- [About this exercise]: From the listing below, retype exactly the line holding "Identify the click", the line holding "空き家＝売ることとしか、考えていませんでした。", and the lines between them; skip everything else.

- [The records]:

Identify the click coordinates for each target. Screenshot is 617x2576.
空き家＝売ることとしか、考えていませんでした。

---

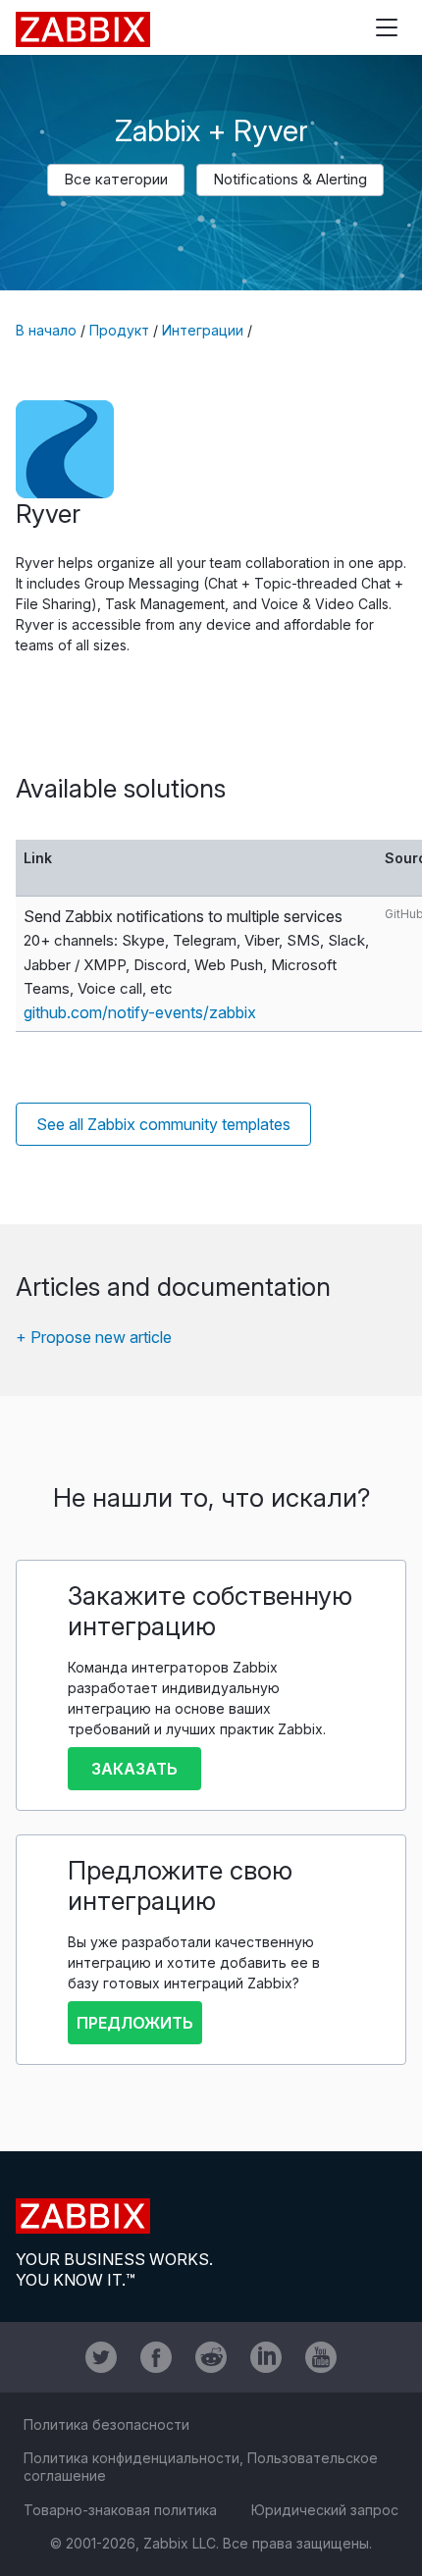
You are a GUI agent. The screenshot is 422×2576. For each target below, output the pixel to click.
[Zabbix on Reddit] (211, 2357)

...

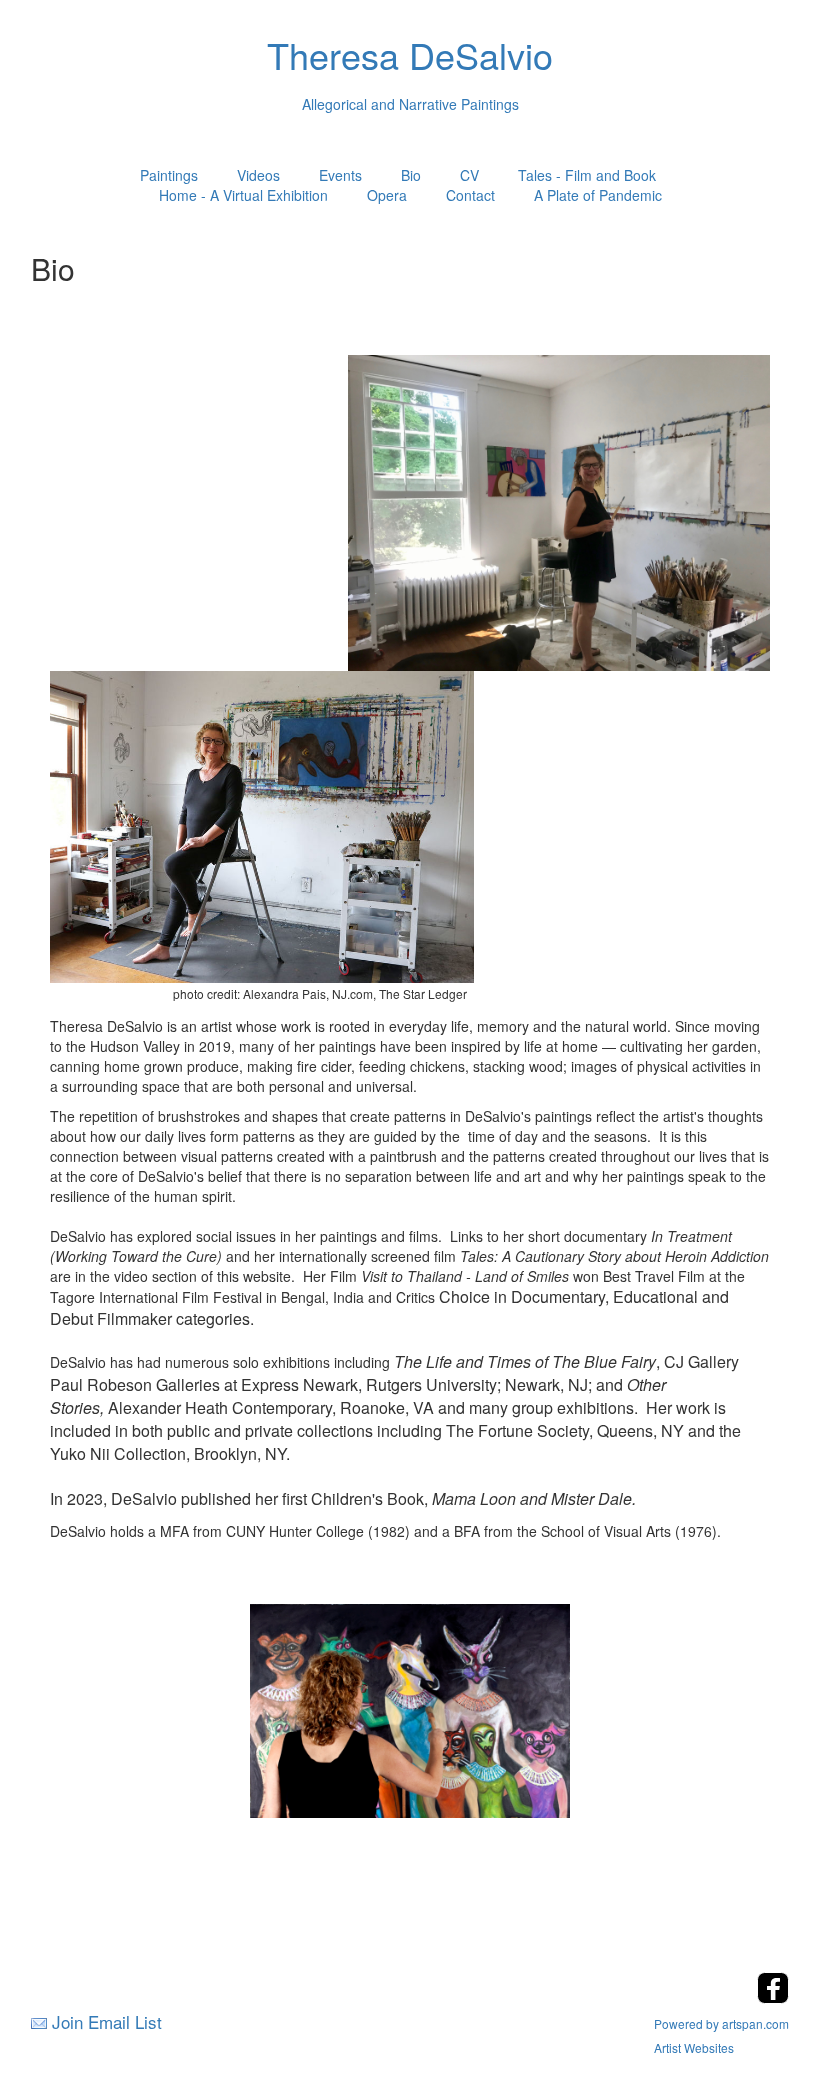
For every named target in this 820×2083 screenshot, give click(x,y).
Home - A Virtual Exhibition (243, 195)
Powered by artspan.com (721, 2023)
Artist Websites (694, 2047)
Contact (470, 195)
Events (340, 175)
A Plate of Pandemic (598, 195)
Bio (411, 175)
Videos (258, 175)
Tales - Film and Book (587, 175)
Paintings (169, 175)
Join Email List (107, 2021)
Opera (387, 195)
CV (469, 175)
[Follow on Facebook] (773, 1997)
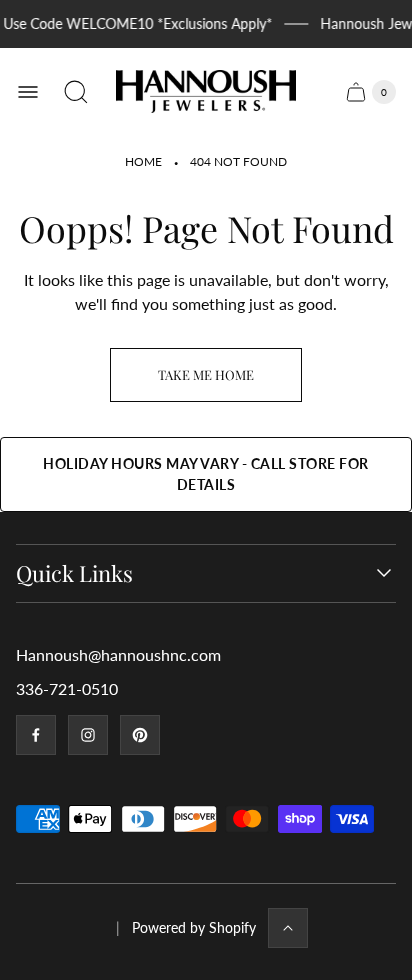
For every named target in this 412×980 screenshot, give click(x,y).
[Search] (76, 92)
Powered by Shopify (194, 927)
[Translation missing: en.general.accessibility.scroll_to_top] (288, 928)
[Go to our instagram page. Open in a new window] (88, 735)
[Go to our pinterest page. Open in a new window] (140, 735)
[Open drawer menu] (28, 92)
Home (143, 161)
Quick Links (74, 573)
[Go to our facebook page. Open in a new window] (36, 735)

- [Finished task]:
Identify the click coordinates for each target. Screenshot is 617x2576.
空き家＝売ることとしか、考えていませんでした。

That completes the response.